Stored data
■ ■ ■ ■ ■
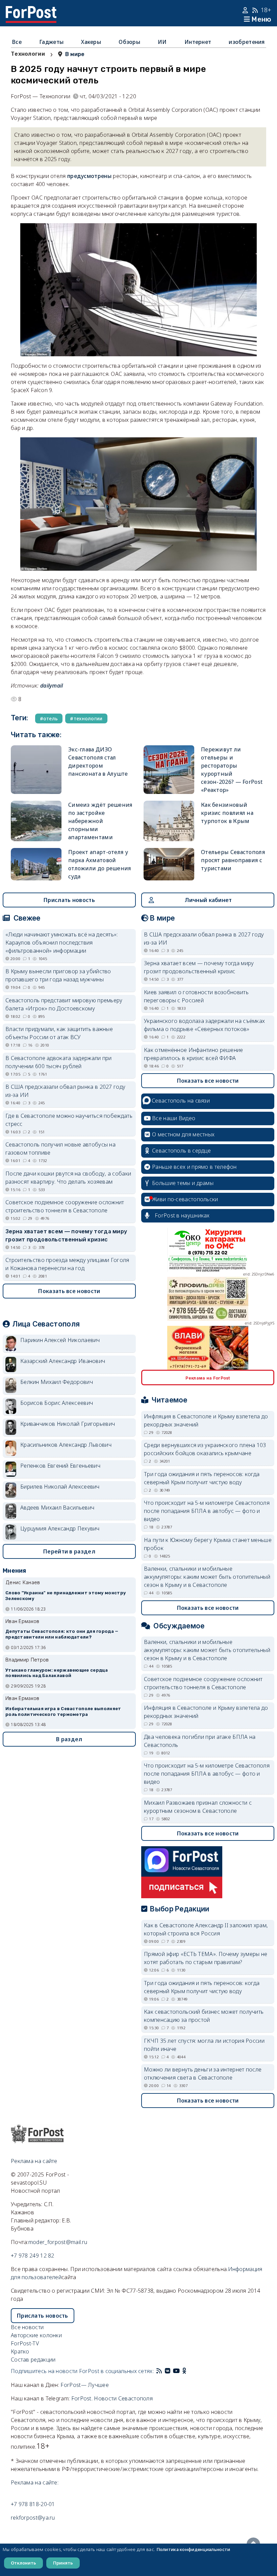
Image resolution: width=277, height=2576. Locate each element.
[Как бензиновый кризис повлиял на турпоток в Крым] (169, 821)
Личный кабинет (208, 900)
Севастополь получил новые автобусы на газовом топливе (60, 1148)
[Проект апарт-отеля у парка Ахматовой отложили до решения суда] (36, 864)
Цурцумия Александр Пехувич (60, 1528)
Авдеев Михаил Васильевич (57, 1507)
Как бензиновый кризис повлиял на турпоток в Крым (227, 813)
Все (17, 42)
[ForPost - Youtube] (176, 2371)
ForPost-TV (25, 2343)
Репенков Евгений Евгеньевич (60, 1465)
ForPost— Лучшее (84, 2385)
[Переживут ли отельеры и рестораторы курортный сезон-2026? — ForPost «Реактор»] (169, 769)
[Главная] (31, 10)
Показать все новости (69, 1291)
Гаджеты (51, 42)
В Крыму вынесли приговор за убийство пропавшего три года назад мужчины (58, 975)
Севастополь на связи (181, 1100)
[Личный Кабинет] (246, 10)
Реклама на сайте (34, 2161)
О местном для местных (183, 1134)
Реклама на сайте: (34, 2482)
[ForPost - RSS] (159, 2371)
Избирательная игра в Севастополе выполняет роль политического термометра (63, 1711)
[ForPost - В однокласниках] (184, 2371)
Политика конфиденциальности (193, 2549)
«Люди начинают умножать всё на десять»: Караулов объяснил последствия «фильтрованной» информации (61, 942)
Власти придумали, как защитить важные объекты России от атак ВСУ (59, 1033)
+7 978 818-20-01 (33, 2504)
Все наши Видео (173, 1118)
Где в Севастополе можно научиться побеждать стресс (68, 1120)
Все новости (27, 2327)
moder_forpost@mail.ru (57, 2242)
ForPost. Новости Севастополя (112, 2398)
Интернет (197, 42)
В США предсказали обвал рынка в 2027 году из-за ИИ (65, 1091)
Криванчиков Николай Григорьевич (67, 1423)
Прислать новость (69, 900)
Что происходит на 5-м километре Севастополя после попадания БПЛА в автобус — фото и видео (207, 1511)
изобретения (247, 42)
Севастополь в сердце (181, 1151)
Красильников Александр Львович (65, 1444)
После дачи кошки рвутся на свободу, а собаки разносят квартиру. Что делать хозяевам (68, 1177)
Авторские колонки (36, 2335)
■ ■ ■ ■ ■
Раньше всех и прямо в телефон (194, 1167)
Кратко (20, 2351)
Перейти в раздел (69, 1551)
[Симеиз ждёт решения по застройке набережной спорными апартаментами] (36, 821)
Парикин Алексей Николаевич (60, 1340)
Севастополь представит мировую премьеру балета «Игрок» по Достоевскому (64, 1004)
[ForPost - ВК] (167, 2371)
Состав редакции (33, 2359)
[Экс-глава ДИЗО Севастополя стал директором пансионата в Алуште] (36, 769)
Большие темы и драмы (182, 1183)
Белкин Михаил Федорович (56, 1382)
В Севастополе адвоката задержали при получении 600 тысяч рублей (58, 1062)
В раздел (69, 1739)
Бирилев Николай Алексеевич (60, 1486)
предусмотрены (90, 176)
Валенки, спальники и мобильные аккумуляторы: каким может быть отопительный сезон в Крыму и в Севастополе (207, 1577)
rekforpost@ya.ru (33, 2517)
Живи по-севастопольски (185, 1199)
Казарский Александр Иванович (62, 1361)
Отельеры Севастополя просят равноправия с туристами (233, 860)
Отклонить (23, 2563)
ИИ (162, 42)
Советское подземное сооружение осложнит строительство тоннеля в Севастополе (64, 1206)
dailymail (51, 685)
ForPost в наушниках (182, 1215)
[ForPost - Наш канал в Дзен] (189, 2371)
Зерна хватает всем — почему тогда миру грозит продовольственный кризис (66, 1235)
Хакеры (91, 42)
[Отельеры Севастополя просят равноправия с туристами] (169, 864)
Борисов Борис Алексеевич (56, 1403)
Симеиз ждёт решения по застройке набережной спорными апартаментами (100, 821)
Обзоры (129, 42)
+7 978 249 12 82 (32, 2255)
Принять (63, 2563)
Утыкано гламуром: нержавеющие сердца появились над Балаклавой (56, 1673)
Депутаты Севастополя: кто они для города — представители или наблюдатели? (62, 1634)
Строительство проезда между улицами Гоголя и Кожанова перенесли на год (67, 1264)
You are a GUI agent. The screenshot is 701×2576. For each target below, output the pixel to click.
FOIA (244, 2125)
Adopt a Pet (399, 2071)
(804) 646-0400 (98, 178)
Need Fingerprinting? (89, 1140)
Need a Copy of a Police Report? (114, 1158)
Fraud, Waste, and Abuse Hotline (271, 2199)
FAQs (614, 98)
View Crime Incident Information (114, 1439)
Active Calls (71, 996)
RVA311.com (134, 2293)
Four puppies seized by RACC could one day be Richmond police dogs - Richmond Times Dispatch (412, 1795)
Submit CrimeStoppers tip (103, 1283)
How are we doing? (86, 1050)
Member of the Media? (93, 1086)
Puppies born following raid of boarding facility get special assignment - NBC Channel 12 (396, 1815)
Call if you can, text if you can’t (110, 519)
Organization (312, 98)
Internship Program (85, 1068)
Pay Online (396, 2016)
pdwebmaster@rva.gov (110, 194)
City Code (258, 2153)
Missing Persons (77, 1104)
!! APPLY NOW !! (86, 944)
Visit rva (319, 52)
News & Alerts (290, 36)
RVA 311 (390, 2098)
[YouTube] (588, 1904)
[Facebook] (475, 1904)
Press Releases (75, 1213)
■ ■ ■ ■ ■
What you need to do
Above are the entries. Output exactly the lines beginning with the line that has "В Крыму вынесли" and ending with the line that has "moder_forpost@mail.ru (57, 2242)".

Problem solution
В Крыму вынесли приговор за убийство пропавшего три года назад мужчины (58, 975)
Севастополь на связи (181, 1100)
[Личный Кабинет] (246, 10)
Реклама на сайте (34, 2161)
О местном для местных (183, 1134)
Реклама на сайте: (34, 2482)
[ForPost - RSS] (159, 2371)
Избирательная игра в Севастополе выполняет роль политического термометра (63, 1711)
[ForPost - В однокласниках] (184, 2371)
Политика конфиденциальности (193, 2549)
«Люди начинают умножать всё на десять»: Караулов объяснил последствия «фильтрованной» информации (61, 942)
Власти придумали, как защитить важные объекты России от атак ВСУ (59, 1033)
+7 978 818-20-01 (33, 2504)
Все наши Видео (173, 1118)
Где в Севастополе можно научиться побеждать стресс (68, 1120)
Все новости (27, 2327)
moder_forpost@mail.ru (57, 2242)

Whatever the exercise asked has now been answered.